Nojabaee, M., Cheng, H.-W., Valtiner, M., Popovic, J., & Maier, J. (2018). Interfacial Layering and Screening Behavior of Glyme-Based Lithium Electrolytes. The Journal of Physical Chemistry Letters, 9(3), 577-582. doi:10.1021/acs.jpclett.7b03307.

Cite as: http://hdl.handle.net/21.11116/0000-0001-607D-7

Abstract

Understanding of electrical double layers is essential to all electrochemical devices, particularly at high charge carrier concentrations. Using a combined approach (surface force apparatus, zeta potential, infrared spectroscopy), we propose a model for the interfacial structure of triglyme electrolytes on muscovite mica. In contact with the pure triglyme, a brush-like polymeric structure grows on the mica surface.
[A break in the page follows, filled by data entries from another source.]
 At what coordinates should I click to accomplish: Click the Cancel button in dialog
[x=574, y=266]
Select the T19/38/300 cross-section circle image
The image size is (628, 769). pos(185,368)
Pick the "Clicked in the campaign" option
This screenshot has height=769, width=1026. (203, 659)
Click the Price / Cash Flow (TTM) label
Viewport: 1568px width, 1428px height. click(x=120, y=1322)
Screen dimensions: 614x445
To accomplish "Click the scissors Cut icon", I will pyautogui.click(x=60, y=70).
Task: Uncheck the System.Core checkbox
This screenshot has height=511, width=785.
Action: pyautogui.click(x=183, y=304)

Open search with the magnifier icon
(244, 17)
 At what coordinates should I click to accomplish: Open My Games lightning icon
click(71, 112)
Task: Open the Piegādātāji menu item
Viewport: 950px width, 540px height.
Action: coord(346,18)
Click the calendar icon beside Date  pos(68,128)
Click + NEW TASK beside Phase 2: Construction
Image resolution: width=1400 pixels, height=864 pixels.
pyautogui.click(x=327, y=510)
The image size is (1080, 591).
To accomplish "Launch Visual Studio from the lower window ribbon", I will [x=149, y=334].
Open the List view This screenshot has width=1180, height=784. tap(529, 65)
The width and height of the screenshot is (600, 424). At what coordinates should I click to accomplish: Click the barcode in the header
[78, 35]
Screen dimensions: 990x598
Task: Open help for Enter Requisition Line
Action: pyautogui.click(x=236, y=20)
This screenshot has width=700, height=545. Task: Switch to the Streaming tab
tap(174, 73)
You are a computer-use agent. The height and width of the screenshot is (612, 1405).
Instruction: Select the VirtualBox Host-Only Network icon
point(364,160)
When lithium triflate is present in the triglyme, this structure is suppressed by anion adsorption and an extended double layer is formed. A surprising result of great fundamental significance is that the effective screening length measured by surface force apparatus at considerable lithium triflate concentrations (above 0.2 M) is substantially higher than expected from the Debye-Huckel theory. This suggests a high degree of complex salt association as a novel characteristic feature of salt-containing electrolytes.